As I struggled to keep my attention on God, King Saul came to mind. I hated to think I was like him, someone who didn't love God. But I had to ask myself, "Did King Saul feel this way?" 1 Samuel 16:16-23 tells us his relief from a troubling spirit came only when David played the harp. Interesting to note, King Saul never cried out to God in any way. (There's no mention of him doing it, so I can only assume he didn't.) He rested in the advice from king-pleasing-servants and in his own strength. Hmm. I wonder, if he had cried out to God would he have struggled so much? All I know is that each time I sang along with the praise music and cried out for Jesus to help me I felt the heaviness lifted.
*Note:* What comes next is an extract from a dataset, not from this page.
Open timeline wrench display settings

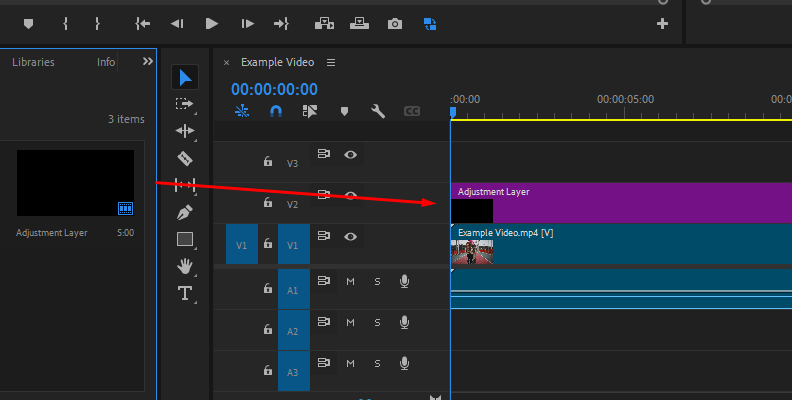click(x=378, y=111)
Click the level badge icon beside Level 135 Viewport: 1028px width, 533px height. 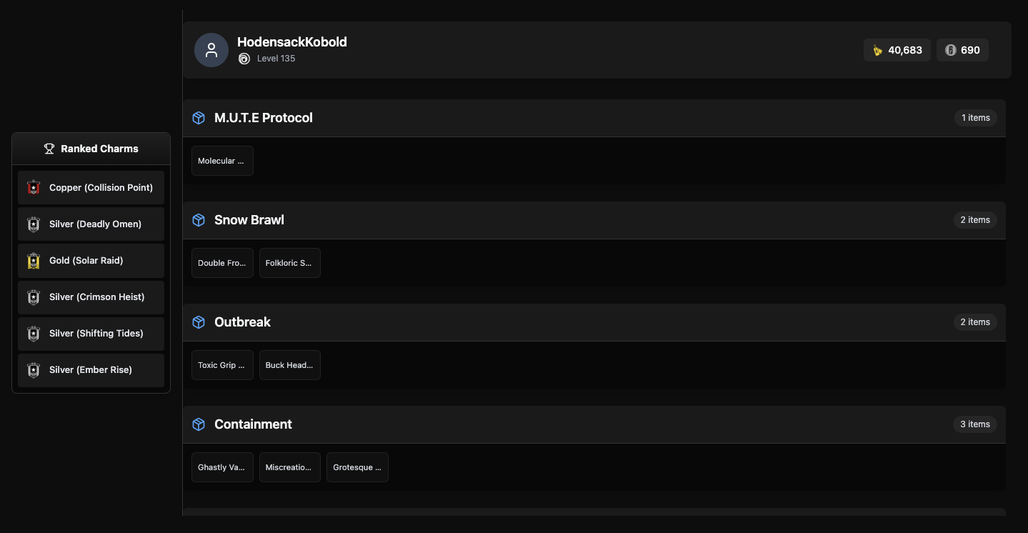pos(244,59)

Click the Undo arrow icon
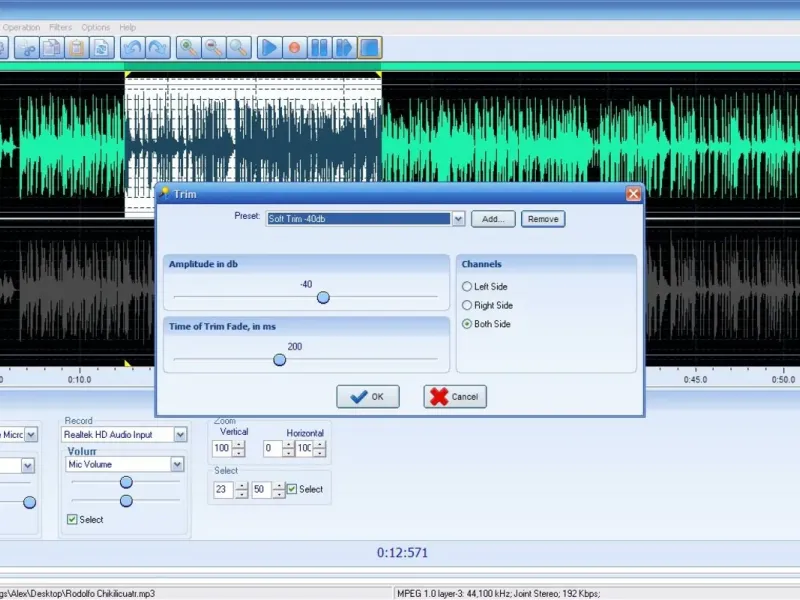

The sermon at my church the following weekend spoke about taking refuge in Jesus during our battles with emotions and sins. After speaking of how God provided Old Testatment cities of refuge for the Israelites our pastor pointed out that Jesus is the New Testament place of refuge. (Hebrews 6:18-19)
Oh, I must say that even after conquering the sea of loneliness there have been moments when I feel it trying to encroach on me once again. But each time, I try to stop it in it's tracks before my emotions can kick in too far. Instructing my mind to focus on God's promise brings relief.
I'm not alone. I have Jesus with me always. I've been informed that the holiday seasons will bring some of this battle, but that in time there will be no more episodes. I need to remember it's a path that I must traveled to the place where loneliness cannot nor is able to enter. I look forward to that day.
Thank you Jesus for Your Presence with me. With You there is always hope.